- Task description
Tally how many lines in the data below include "agent", then please reply with only that figure.

Saved data entries:
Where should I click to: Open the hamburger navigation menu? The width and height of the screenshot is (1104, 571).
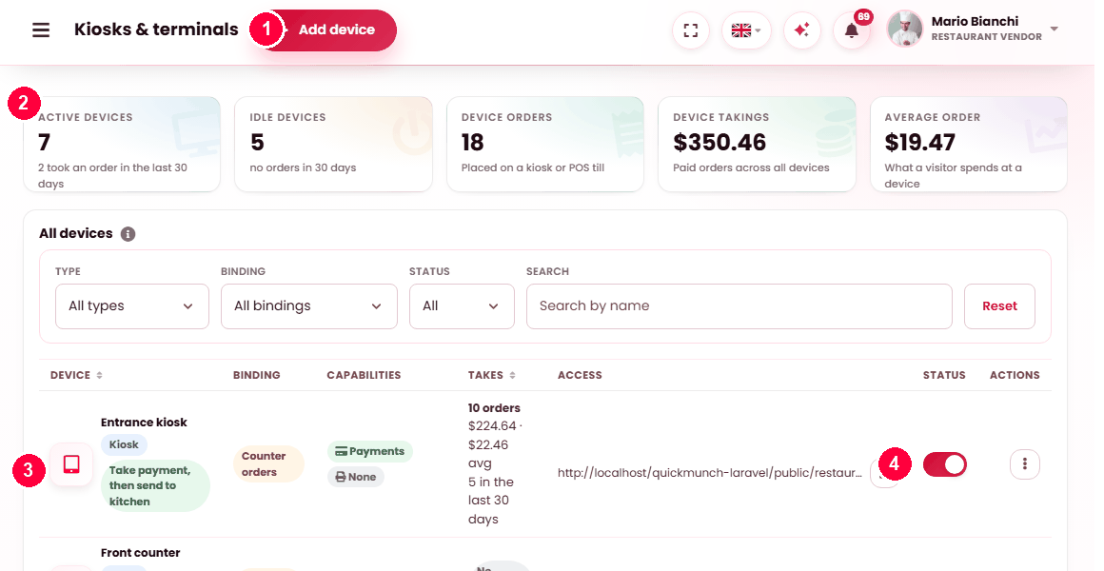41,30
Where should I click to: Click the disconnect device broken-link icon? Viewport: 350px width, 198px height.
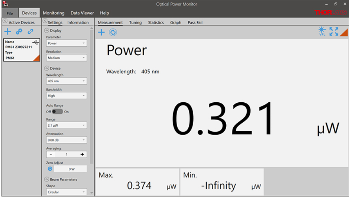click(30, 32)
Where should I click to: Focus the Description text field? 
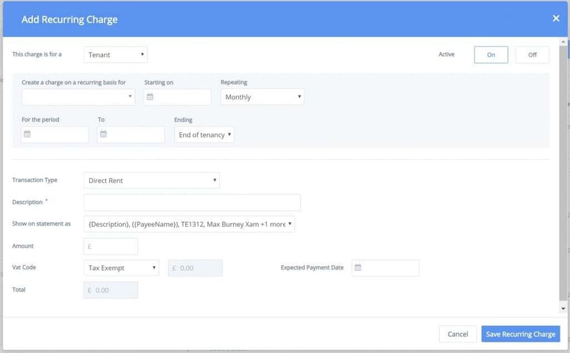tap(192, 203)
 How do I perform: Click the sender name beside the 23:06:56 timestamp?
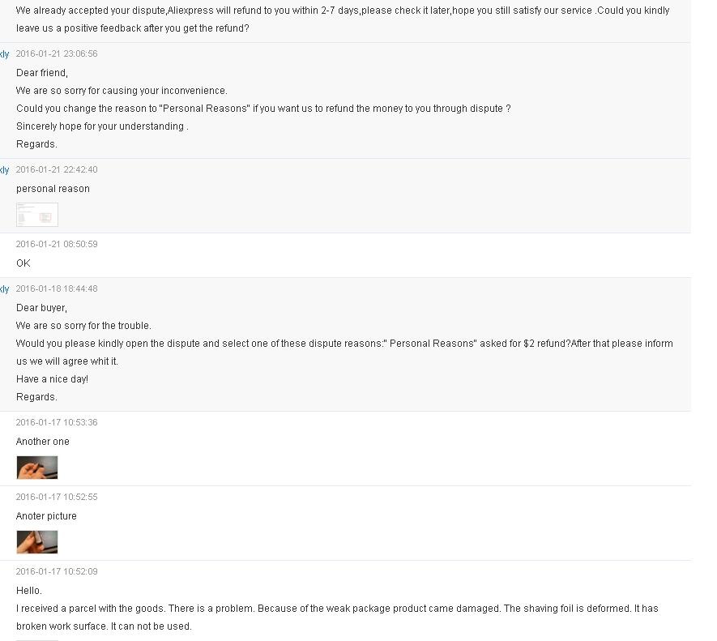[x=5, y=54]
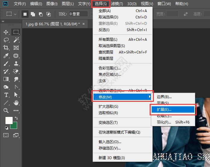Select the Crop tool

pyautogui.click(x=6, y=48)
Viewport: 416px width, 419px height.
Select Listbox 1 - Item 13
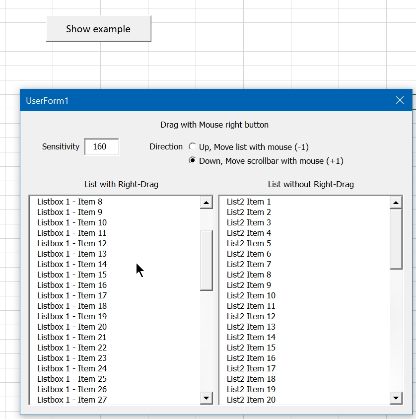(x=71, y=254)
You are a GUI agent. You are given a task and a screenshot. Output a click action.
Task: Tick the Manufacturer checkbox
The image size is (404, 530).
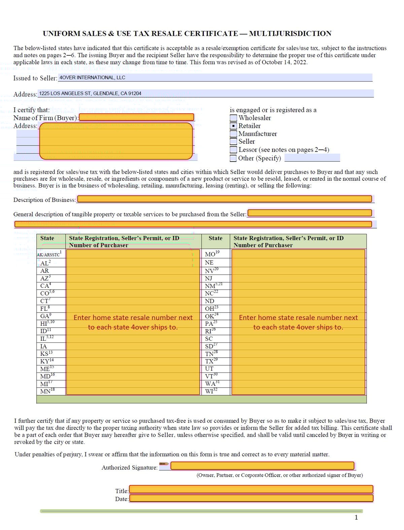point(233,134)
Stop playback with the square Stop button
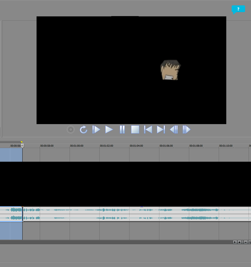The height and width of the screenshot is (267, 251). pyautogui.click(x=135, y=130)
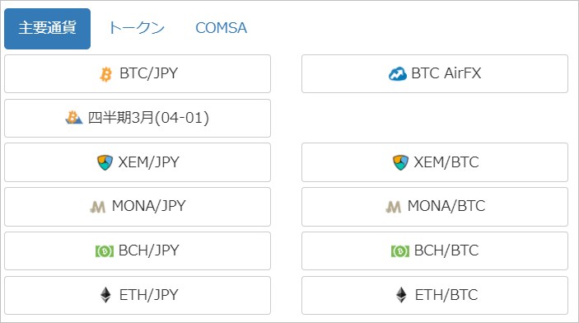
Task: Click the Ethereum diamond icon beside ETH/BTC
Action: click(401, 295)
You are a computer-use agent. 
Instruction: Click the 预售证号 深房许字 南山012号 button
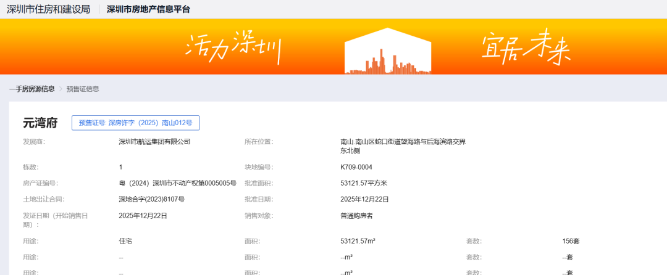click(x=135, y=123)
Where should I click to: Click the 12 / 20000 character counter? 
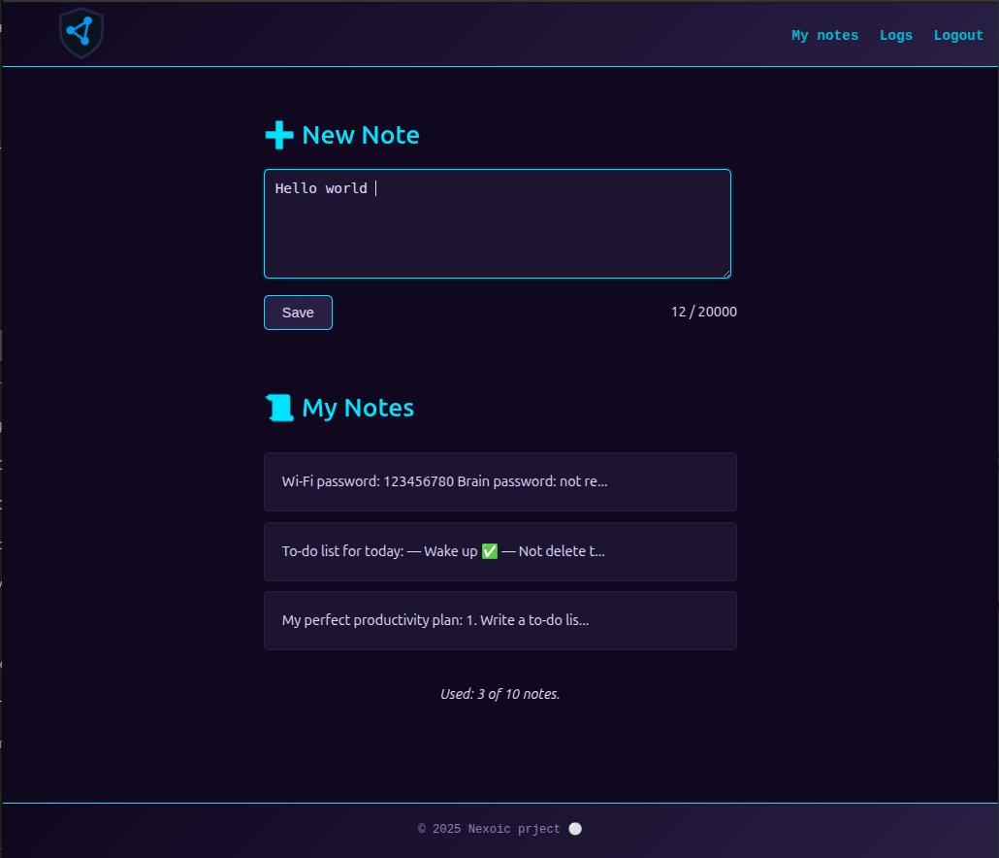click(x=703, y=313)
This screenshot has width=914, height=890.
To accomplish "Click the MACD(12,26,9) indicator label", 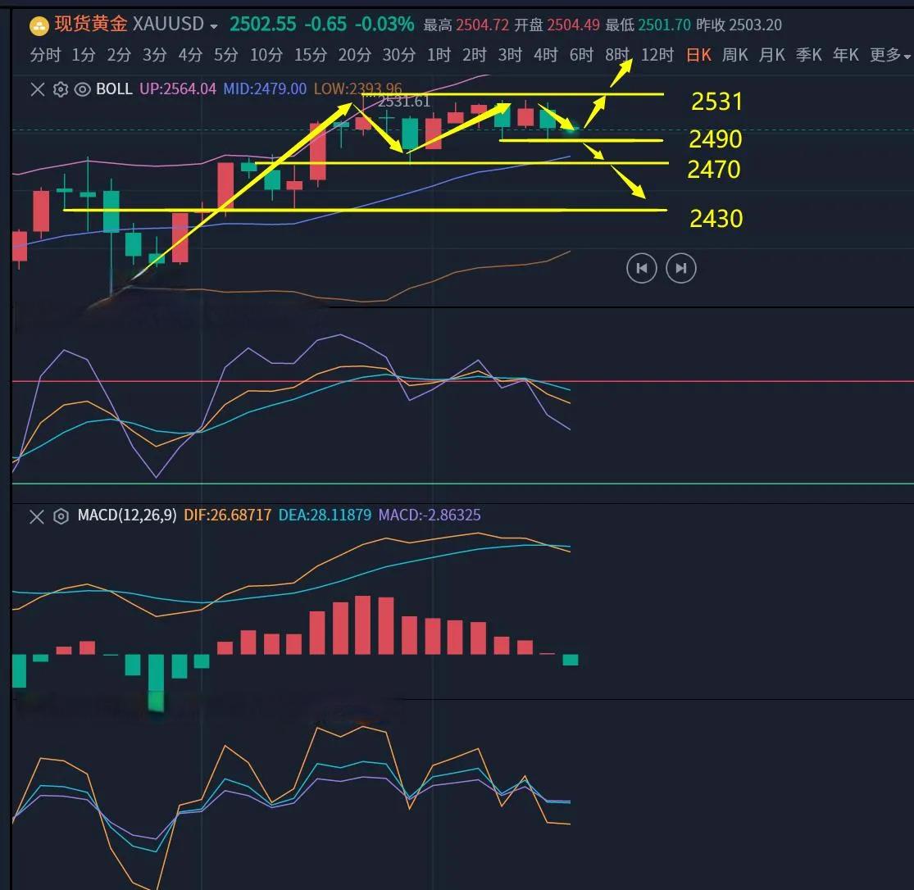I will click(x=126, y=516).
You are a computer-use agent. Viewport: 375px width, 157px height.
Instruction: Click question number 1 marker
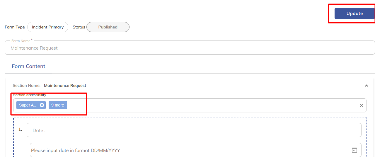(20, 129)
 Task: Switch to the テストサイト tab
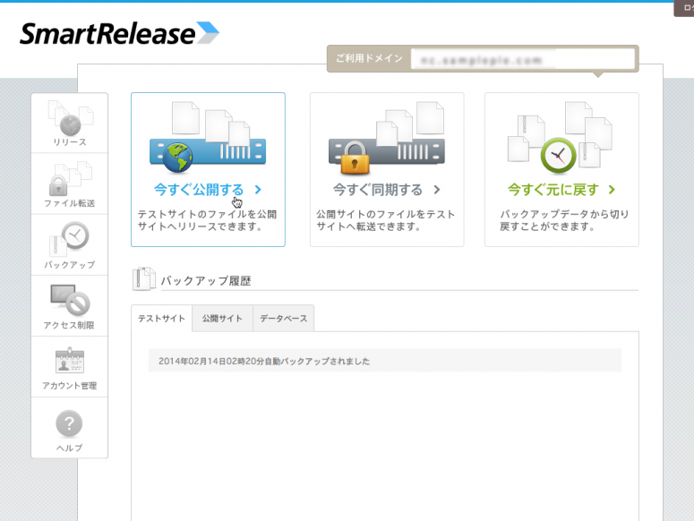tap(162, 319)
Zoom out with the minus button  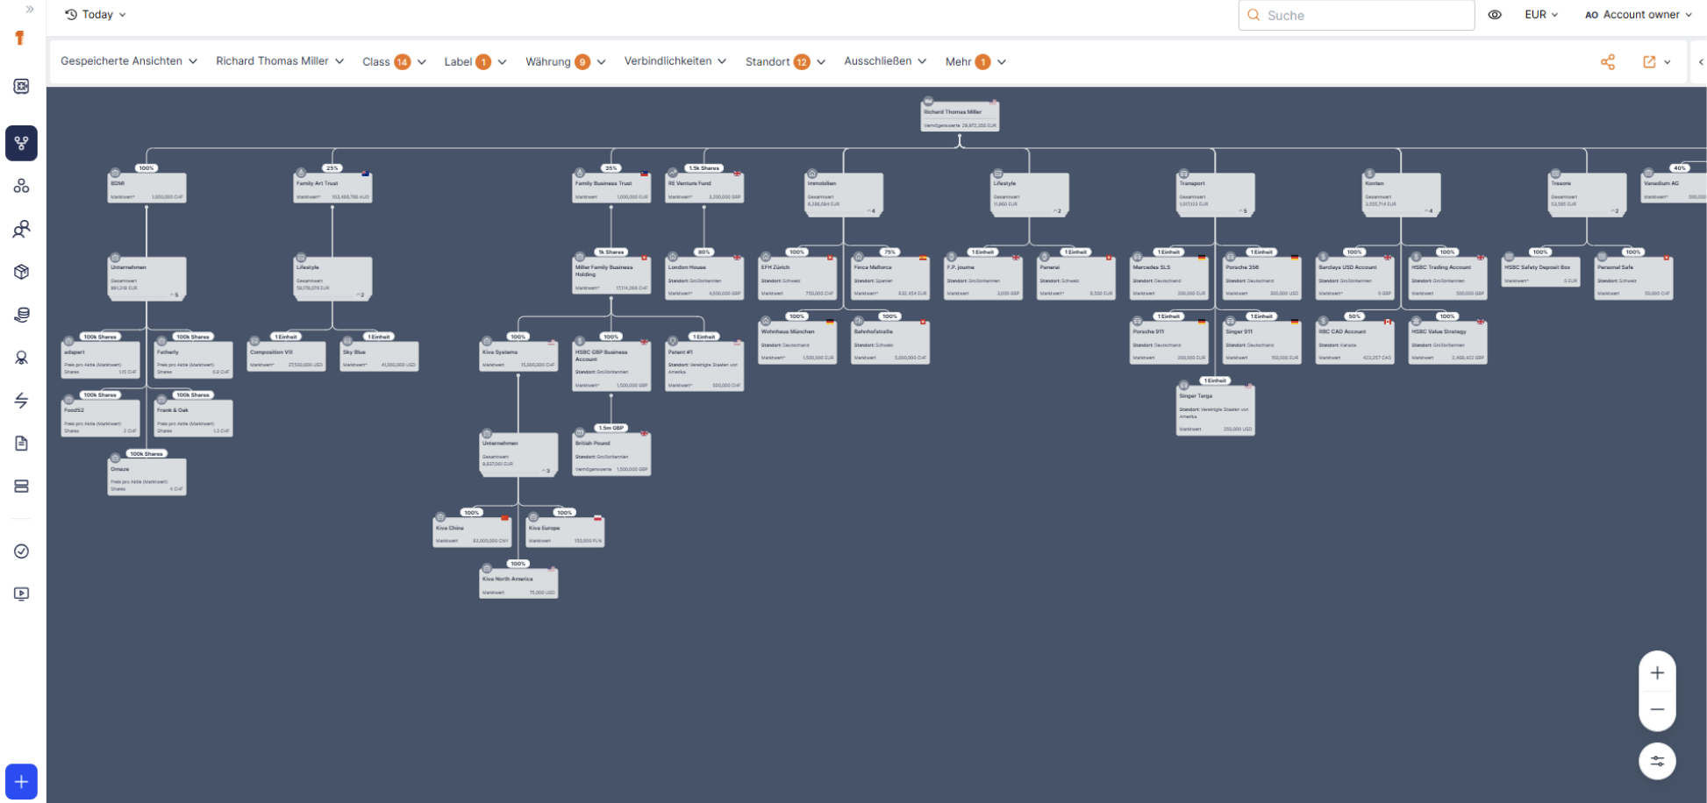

- Result for this exercise
3